The fibroid is cut into smaller pieces and removed through these small incisions in the abdominal wall or, rarely, through an incision in your vagina (colpotomy).
Laparoscopic and robotic surgery use smaller incisions than a laparotomy does. This means you may have less pain, lose less blood and return to normal activities more quickly than with a laparotomy. Uterine size and fibroid number and location are factors in determining when laparoscopic surgery is appropriate.
To treat fibroids that bulge significantly into your uterine cavity (submucosal fibroids), your surgeon may suggest a hysteroscopic myomectomy. Your surgeon accesses and removes fibroids using instruments inserted through your vagina and cervix into your uterus.
Your surgeon inserts a small, lighted instrument — called a resectoscope because it cuts (resects) tissue using electricity or a laser beam — through your vagina and cervix and into your uterus. A clear liquid, usually a sterile salt solution, is inserted into your uterus to expand your uterine cavity and allow examination of the uterine walls. Using the resectoscope, your surgeon then shaves pieces from the fibroid until it aligns with the surface of your uterine cavity. The removed tissue washes out with the clear liquid that's used to expand your uterus during the procedure.

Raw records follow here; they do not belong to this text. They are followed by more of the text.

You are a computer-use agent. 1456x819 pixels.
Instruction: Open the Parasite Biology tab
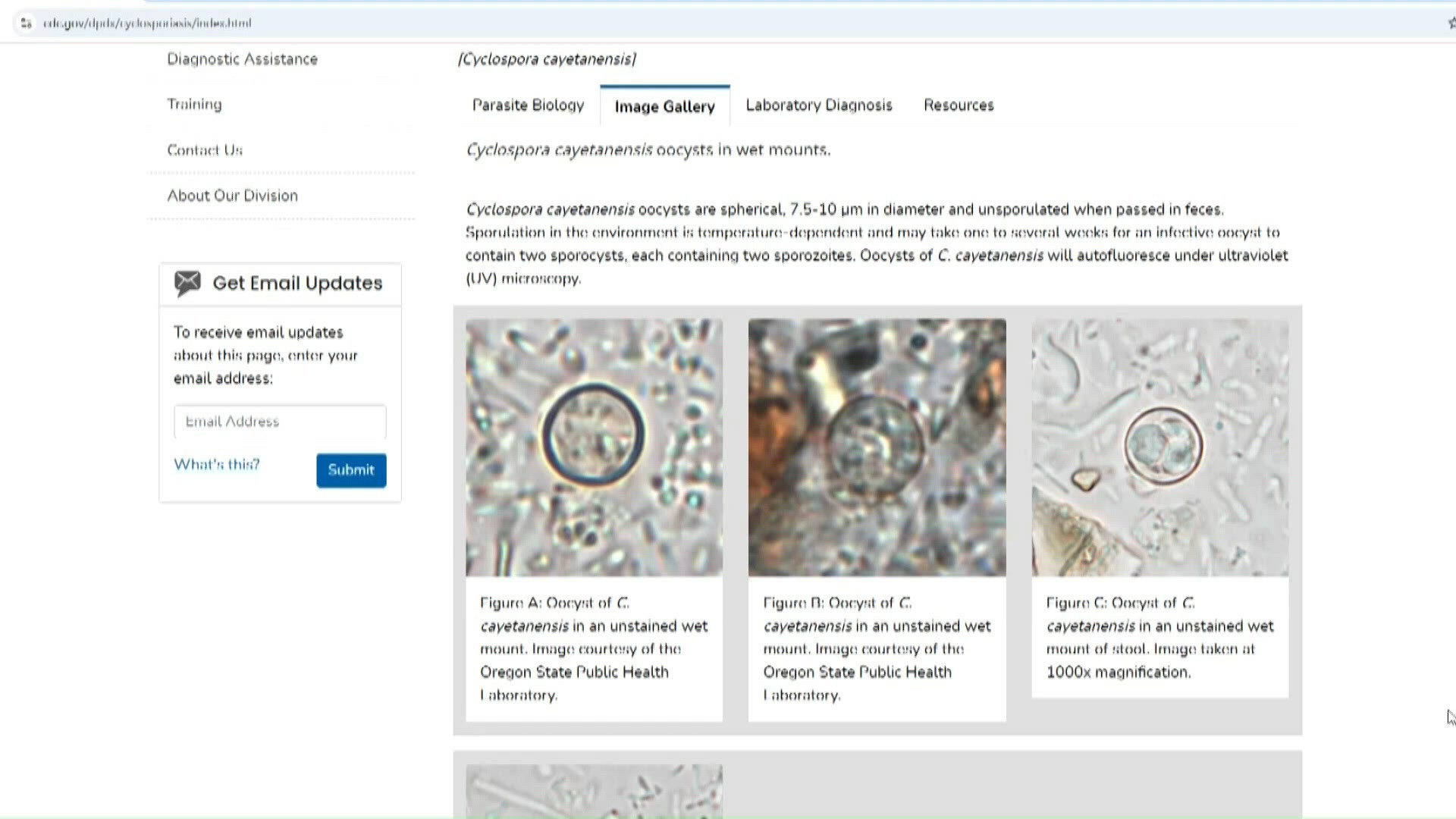(x=528, y=105)
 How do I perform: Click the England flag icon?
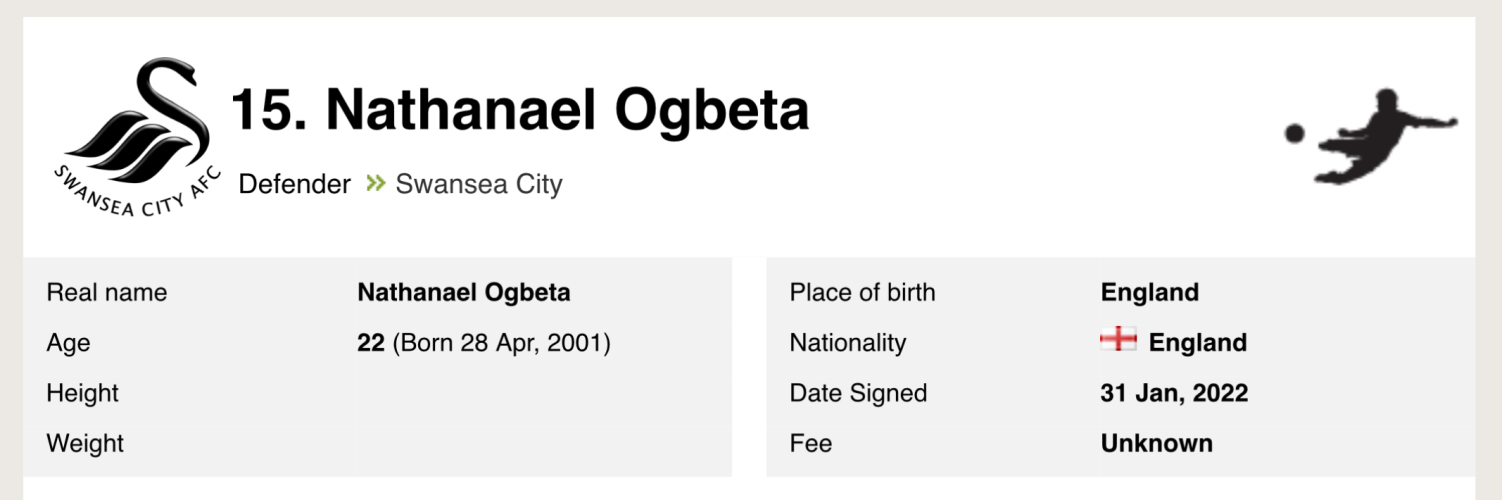click(x=1118, y=341)
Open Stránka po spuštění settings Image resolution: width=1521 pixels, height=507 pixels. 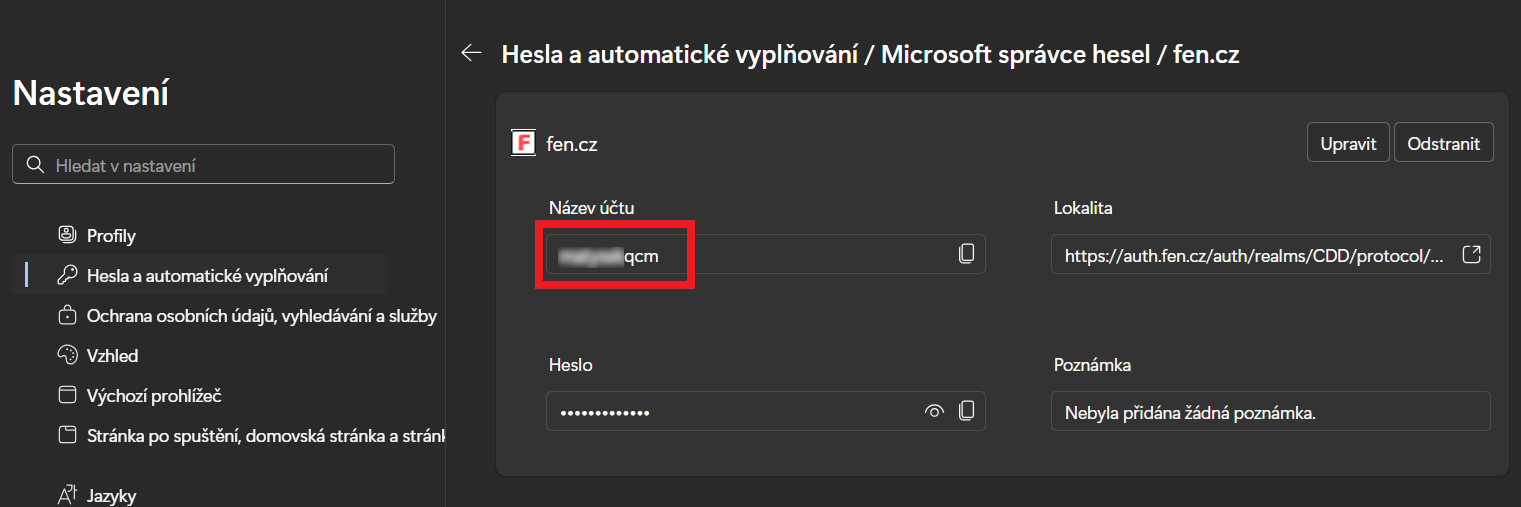pyautogui.click(x=265, y=436)
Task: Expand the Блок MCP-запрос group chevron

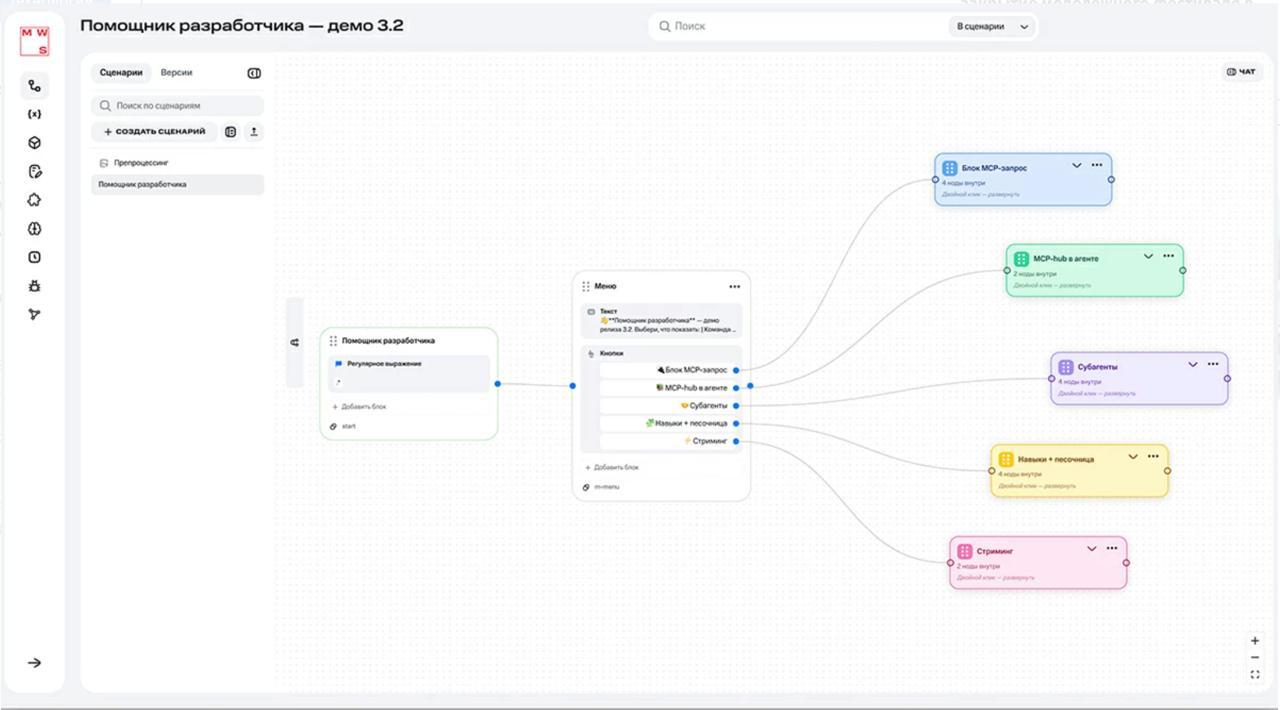Action: coord(1077,166)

Rarely, surgeons also use a laparoscope inserted through a small incision in your abdomen to view the pelvic organs and monitor the outside of the uterus during a complicated hysteroscopic myomectomy.
When you go home
At discharge from the hospital, your doctor prescribes oral pain medication, tells you how to care for yourself, and discusses restrictions on your diet and activities.

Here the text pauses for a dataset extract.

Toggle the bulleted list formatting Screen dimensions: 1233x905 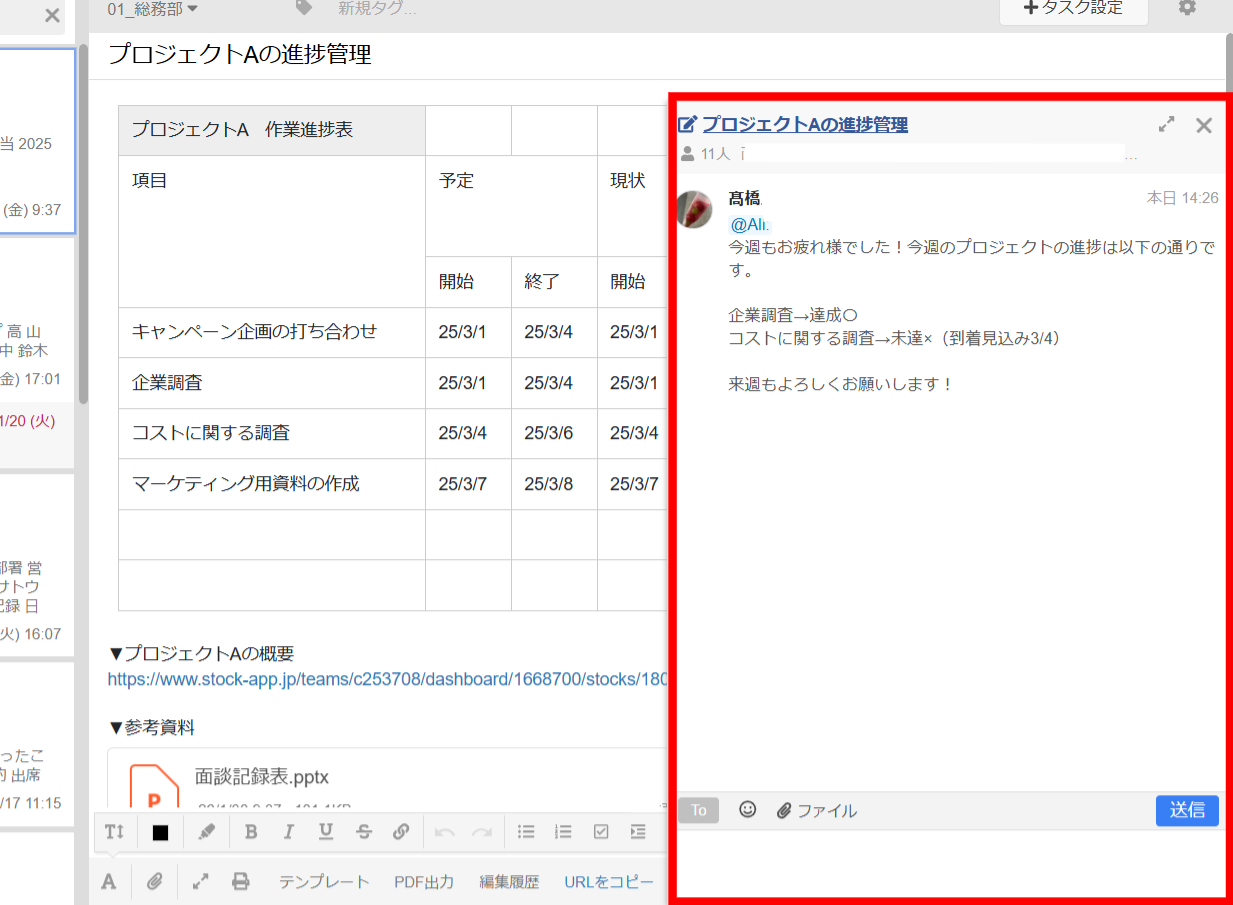coord(526,831)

You may have to avoid certain activities, such as driving, lifting heavy objects, climbing stairs or exercising vigorously until you recover. Also, your doctor may advise that you not use tampons or have sexual intercourse during recovery. You can expect some vaginal spotting or staining for a few days up to six weeks, depending on the type of procedure you've had.
- Abdominal myomectomy recovery typically takes four to six weeks.

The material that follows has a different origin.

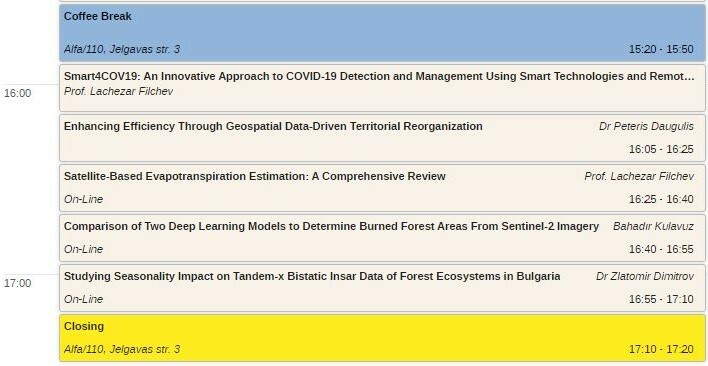Click speaker Bahadır Kulavuz
This screenshot has height=366, width=708.
click(653, 227)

- Laparoscopic or robotic myomectomy recovery typically takes two to three weeks.
- Hysteroscopic myomectomy recovery typically takes less than a week.
Outcomes from myomectomy may include:
- Symptom relief. After myomectomy surgery, most women experience relief of bothersome signs and symptoms, such as excessive menstrual bleeding and pelvic pain and pressure.
- Fertility improvement. Removing submucosal fibroids by hysteroscopic myomectomy can improve fertility and pregnancy outcomes. Many factors can impact fertility, but often, women who plan a pregnancy after myomectomy conceive within one year of having the surgery. After a myomectomy, wait three months before attempting conception to allow the uterus enough healing time. Although more studies are needed, the effect of abdominal, laparoscopic or robotic myomectomy on fertility appears to be about the same — more limited than if your fibroids can be removed by hysteroscopic myomectomy.
Tiny tumors (seedlings) that your doctor doesn't detect during surgery could eventually grow and cause symptoms. New fibroids, which may or may not require treatment, also can develop. Women who had only one fibroid have a lower risk of needing to have treatment for additional fibroids — often termed the recurrence rate — than do women with multiple fibroids.